Author Archives: Michael

What does education affect? Everything.

Education allows for upwards class mobility, reducing poverty; it drives advances in medicine and agriculture, improving healthcare and quality of life and reducing hunger; it allows leaders to make better, historically informed decisions, promoting peaceful relations between nations and improving the general welfare of citizenry through effective governance; it enriches the arts, philosophy, and humanities, allowing us to probe more effectively our own natures and purposes; and – most importantly – it encourages dreaming and discovery.

On mistakes vs. regrets

A mistake is a decision made incorrectly and inconsistently given one’s currently available resources and knowledge. It is *not* merely a regret, viewed from the vantage point of one now wiser having seen its outcome, but a decision which, acting rationally in the exact same scenario, with only the knowledge available to you then, would not be repeated.

Green Eggs and Ham

It’d be interesting if there were a restaurant themed around the works of Dr. Seuss (called “Green Eggs and Ham”?) They could host birthday parties, have foods inspired by the stories, get people to prance around in costumes, post witty made up words on the menus… and oh, the places they’ll go for delivery!

My imagination is wandering today. If anyone’s feeling zany, feel free to run with this 🙂

Leadership Challenges

They occur in humans fairly similarly as they do in dogs: that is to say, they’re mostly psychological challenges to the dominance of the current leader, exhibited before the entire group. The social dynamics of humans and dogs actually strike me as quite similar in many other respects as well.

Anyone aspiring to group leadership pretty quickly finds that it’s no picnic, though. It’s a *huge* responsibility.

Expectations vs. Reality

Just thinking back on how I ended up in grad. school, I ran across one of the many paragraphs of text I had previewed when applying that deceived me into thinking it was other than it was.

“Applicants should be highly motivated with strong academic credentials and a desire to pursue creative scholarship”

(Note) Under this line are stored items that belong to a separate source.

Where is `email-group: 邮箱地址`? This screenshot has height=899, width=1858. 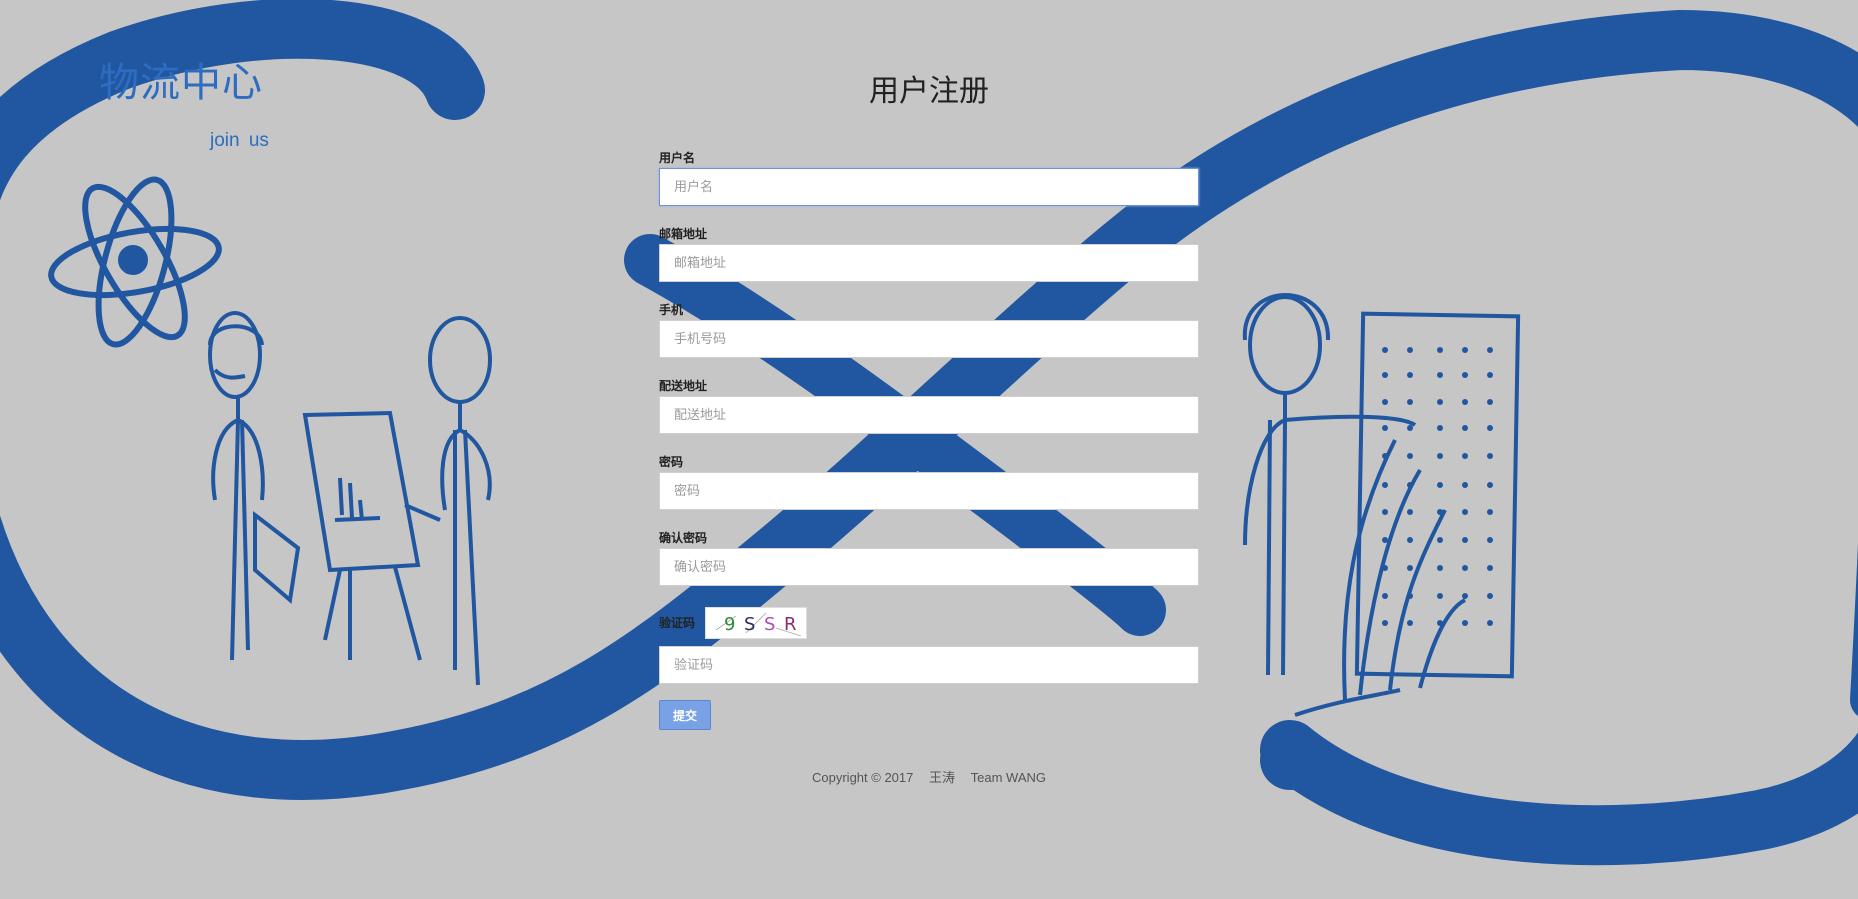 email-group: 邮箱地址 is located at coordinates (929, 264). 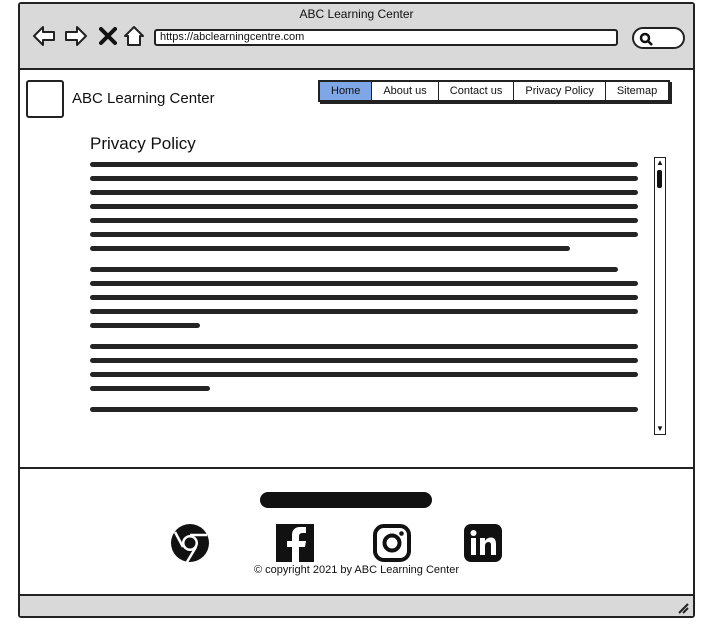 I want to click on browser-statusbar, so click(x=356, y=605).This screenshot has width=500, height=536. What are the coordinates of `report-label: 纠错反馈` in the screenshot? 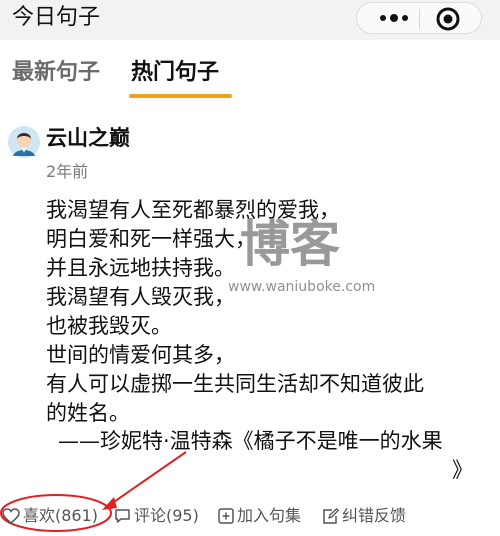 It's located at (374, 516).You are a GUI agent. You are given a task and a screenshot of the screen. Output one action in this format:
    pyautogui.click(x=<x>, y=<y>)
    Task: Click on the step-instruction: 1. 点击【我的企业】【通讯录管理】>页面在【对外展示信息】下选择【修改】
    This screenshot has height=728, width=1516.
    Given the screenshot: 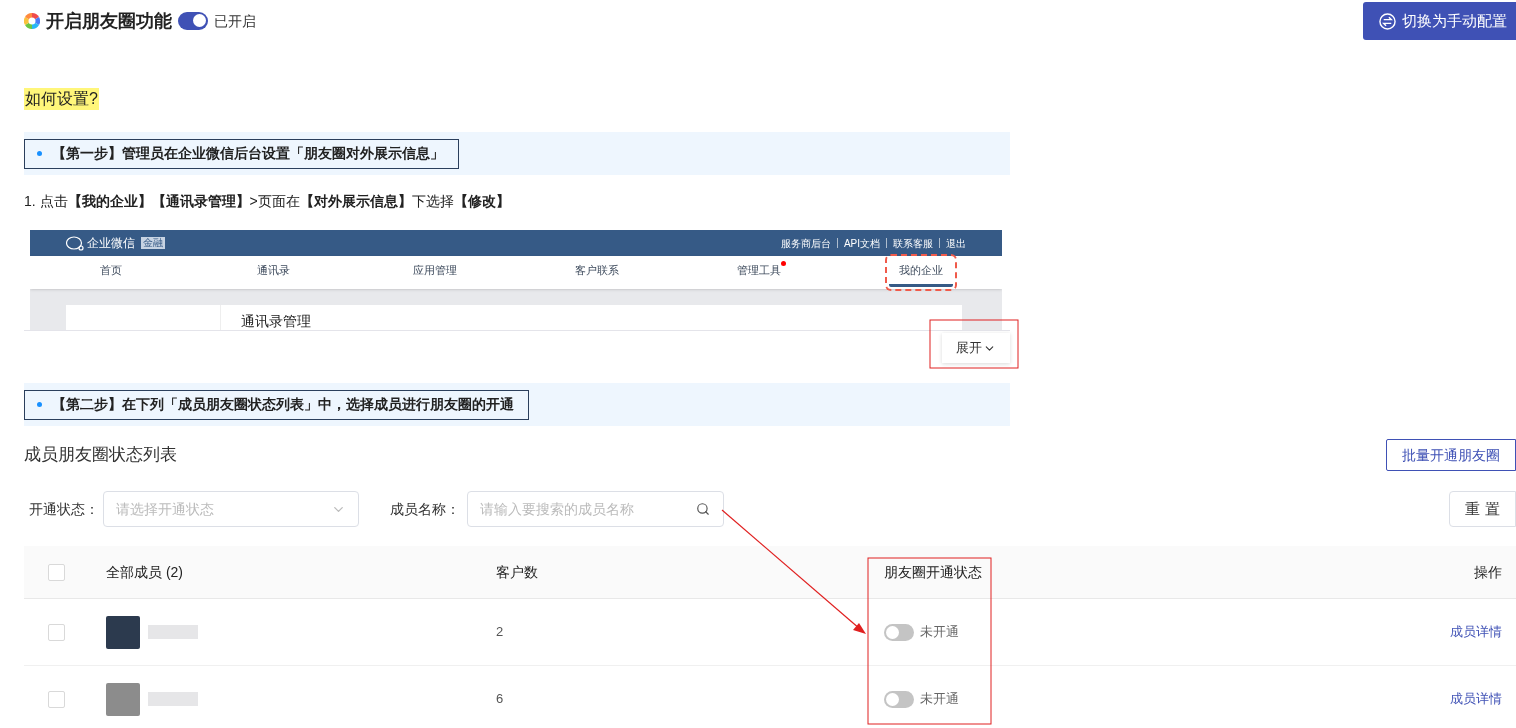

They don’t really want motivated students… my motivation is giving them no end of trouble right now :). But it does seem that they request one set of traits and practice another. I remain proud that every word in my personal statement was true, but I’ve been herded so far from the plan I had outlined within it that it may as well have been composed of lies (as so many others are) for all of the impact it has had.

A word of advice to the bright-eyed graduate applicants: don’t be deceived as I was. Noble as science is, what you are entering into is nothing other than an apprenticeship. You are perceived and used as a tool within your lab. Your interests do not matter, your talents do not matter, your will does not matter, the quality of your work does not matter. Only your capacity to carry out your superiors’ bidding matters. And they will keep you there for as long as they wish, whether you meet the requirements to graduate or not.

At least they can’t break your bones anymore.

Are somatiform disorders really psychiatric rather than neurological in origin?

Upon examining several “psychosomatic” conditions, noting their hypothesized causes, observable signs (and lack thereof), and suffering through some of them myself over the years from time to time (as someone prone to somatization disorder but self-aware enough to recognize it for what it is), I’ve come to the conclusion that these disorders are largely neurological rather than psychiatric in origin. That’s not to say that stress or other psychiatric factors can’t provoke these diseases; they very often do. However, the predisposition to these conditions appears to be largely innate, with lower pain thresholds and increased visceral sensitivity prevalent in a number of conditions, as well as objectively observed differences in the levels and balance of neurotransmitters (particularly serotonin). And then there’s the resistance of somatization to psychiatric treatment (probably exaggerated; one study found that CBT worked well), suggesting a neurally-grounded cause.

All this is to say that we should be paying more attention to the neurological basis for these diseases. I haven’t run across any good fMRI studies of patients with somatiform disorders, both at rest and when suffering from the disorder. It’d be an interesting direction to explore.